The new Deposit@Mobile application will debut this week from San Antonio, Texas-based USAA (United Services Automobile Association), a privately-held financial services and insurance company, according to a report in The New York Times. USAA posted a video on the new application on YouTube to show off its innovative capabilities.
USAA already released an iPhone application in May that allows members to check their bank balances, transfer money, find nearby ATMs and make other inquiries using their iPhones (and it's not the only one). Mobile banking is expected to grow. But thisnew check-depositing process will add a new dimension to the group's existing services.
The iPhone check-depositing process won't be the first time USAA has offered offsite deposits from back customers, though.
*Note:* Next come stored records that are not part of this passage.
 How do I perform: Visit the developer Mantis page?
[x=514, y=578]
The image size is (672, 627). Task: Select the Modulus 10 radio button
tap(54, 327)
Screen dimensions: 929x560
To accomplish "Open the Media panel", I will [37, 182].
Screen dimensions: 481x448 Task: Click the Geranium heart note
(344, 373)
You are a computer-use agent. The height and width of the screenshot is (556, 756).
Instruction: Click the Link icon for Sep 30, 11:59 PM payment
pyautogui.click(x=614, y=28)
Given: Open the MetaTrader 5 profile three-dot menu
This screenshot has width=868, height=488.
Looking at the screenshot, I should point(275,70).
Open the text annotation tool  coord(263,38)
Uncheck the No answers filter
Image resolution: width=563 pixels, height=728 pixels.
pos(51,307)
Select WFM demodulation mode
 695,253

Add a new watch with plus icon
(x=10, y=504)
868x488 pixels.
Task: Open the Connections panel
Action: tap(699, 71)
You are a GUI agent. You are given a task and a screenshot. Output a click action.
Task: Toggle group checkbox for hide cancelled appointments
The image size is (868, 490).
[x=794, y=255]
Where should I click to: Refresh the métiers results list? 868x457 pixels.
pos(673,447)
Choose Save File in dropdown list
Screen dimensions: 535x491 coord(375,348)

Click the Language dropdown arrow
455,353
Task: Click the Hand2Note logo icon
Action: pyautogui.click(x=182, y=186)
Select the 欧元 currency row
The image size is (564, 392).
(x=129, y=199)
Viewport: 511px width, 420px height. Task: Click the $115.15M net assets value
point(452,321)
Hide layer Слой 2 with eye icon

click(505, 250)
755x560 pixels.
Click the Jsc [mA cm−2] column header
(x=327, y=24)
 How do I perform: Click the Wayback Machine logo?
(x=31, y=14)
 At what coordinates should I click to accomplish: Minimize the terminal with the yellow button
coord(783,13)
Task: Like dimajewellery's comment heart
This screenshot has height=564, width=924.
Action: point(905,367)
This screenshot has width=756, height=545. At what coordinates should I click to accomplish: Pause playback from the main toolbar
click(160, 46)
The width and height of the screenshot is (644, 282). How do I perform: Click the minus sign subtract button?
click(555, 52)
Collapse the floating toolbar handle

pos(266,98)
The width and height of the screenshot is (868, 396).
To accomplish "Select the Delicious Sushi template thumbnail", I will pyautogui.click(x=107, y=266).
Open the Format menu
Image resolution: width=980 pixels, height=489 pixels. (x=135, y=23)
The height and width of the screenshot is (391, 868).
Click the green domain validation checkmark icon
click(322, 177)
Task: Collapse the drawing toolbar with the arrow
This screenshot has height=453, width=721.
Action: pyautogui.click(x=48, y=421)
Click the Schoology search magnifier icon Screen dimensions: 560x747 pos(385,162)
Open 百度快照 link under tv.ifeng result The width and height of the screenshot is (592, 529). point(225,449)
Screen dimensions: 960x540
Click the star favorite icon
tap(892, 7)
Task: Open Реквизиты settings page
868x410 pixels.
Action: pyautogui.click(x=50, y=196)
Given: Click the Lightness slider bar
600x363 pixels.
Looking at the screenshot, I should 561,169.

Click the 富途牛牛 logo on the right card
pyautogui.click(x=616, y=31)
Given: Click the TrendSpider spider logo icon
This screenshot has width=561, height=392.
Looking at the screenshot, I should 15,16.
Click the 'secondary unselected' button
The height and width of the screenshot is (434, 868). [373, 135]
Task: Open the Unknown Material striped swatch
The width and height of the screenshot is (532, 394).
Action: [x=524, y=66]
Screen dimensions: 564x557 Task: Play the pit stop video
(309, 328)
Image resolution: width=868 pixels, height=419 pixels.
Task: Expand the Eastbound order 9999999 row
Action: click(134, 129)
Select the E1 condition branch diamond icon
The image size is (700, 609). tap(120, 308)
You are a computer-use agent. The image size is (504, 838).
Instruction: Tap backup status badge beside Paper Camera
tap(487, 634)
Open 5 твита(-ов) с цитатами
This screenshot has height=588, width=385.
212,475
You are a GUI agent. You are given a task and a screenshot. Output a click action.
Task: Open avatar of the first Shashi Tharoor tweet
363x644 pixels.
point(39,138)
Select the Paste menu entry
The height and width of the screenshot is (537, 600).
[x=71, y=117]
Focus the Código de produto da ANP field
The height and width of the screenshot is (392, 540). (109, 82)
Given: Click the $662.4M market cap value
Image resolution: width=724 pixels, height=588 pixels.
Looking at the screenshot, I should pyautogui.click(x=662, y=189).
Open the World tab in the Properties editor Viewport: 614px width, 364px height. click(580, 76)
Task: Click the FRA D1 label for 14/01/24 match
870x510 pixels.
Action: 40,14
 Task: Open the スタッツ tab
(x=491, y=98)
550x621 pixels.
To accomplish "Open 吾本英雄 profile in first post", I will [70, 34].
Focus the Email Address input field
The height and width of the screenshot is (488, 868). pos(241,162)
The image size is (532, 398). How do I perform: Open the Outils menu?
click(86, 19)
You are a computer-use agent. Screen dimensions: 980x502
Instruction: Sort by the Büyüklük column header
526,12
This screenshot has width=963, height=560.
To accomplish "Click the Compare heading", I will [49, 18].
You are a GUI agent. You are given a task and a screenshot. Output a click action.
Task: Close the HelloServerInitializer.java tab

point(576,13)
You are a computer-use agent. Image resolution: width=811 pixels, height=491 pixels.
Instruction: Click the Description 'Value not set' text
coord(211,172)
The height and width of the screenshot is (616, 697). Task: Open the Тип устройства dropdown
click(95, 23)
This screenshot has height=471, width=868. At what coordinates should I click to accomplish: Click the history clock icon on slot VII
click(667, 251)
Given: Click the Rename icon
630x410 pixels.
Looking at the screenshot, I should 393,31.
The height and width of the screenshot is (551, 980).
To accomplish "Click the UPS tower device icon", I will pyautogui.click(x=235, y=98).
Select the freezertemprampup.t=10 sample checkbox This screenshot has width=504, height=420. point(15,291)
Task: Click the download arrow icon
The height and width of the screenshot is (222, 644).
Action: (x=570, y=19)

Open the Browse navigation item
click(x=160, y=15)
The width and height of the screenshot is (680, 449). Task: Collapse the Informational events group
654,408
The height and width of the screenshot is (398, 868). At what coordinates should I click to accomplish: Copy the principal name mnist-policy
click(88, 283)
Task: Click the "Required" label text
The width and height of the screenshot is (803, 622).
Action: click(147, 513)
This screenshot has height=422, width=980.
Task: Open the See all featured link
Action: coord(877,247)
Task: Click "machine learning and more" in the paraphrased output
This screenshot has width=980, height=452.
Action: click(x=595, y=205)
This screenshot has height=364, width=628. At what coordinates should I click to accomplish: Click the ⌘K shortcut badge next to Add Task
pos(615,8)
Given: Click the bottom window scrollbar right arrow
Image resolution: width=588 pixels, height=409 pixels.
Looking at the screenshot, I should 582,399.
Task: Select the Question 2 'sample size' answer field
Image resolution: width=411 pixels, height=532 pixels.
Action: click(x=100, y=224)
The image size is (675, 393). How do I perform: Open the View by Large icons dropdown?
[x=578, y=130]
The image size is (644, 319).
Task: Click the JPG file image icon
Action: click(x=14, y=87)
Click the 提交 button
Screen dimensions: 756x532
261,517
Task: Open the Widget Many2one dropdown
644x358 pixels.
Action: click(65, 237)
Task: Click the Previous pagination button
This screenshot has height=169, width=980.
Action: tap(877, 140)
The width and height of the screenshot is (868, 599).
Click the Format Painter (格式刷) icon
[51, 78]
Back in February 2007, the bank introduced a process in which customers could scan their checks into their home computers and then transmit the images to the back for deposit.
After using the new iPhone application, customers won't have to send the deposited checks to the bank later, but are advised to void the documents or save them for safekeeping, according to The New York Times report. Due to concerns about fraud and theft, only customers who are able to obtain credit accounts or have insurance with USAA will be eligible to use the new service.
Will this kind of application be available in the future for other brands and models of smartphones? Those possibilities will come in the future, according to posts on the bank's blog, but further details are not yet available.
Yet as cool as this is, I still am a bit concerned about the possibilities of fraud when you allow people to deposit their checks electronically, then still hang on to that alluring piece of paper, with its possible temptation to try to deposit again somewhere else. You've seen the film "Catch Me If You Can," a true story about check fraud, haven't you?
I sure hope that USAA officials -- and those at all the banks now asking 'why didn't we think of that?' -- have very carefully thought about making this as secure as possible to prevent such fraudulent activities. Because what we don't need is one more thing fouling up our nation's financial system right now. We've got enough problems fixing Wall Street, the banks, and our economy, after the recent financial meltdown. Technology promises to try to help us, not put us in a bigger hole. At least that's the hope. I, for one, hope that this new iPhone app won't be something we come to regret.